**TASK GOAL**
Format the material below as a JSON list of strings with one string per line, leaving out blank lines and the pictures.

**INFORMATION GIVEN**
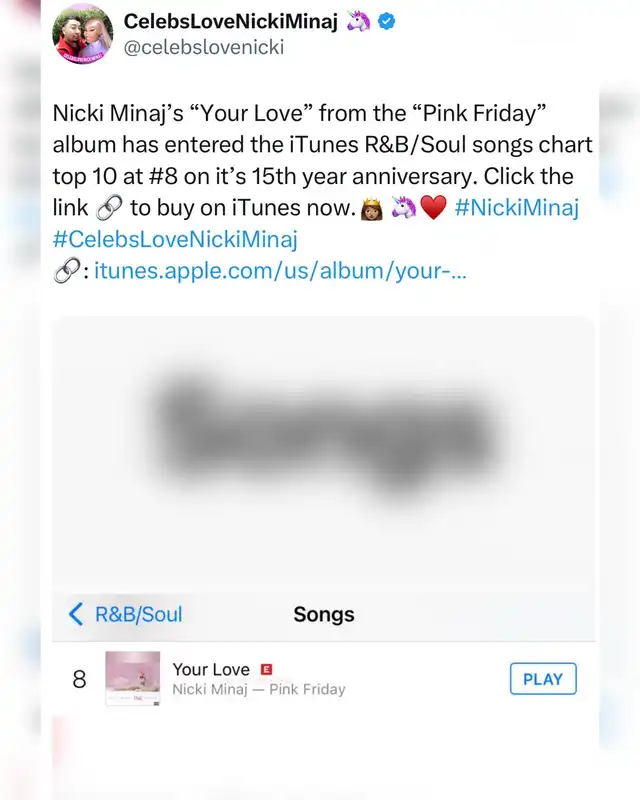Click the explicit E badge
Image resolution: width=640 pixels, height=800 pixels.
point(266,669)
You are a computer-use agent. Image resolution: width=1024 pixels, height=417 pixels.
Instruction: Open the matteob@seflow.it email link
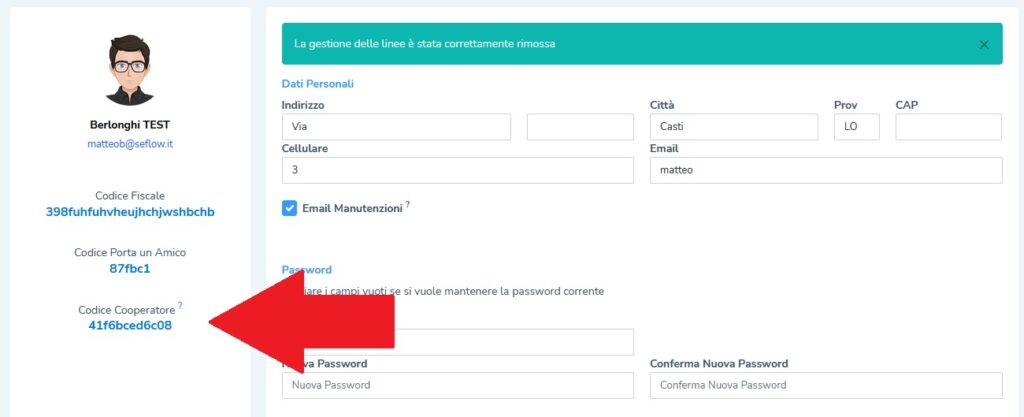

**SOLUTION TO THIS PROBLEM**
[
  "Click the explicit E badge",
  "Image resolution: width=640 pixels, height=800 pixels.",
  "point(266,669)",
  "You are a computer-use agent. Image resolution: width=1024 pixels, height=417 pixels.",
  "Instruction: Open the matteob@seflow.it email link"
]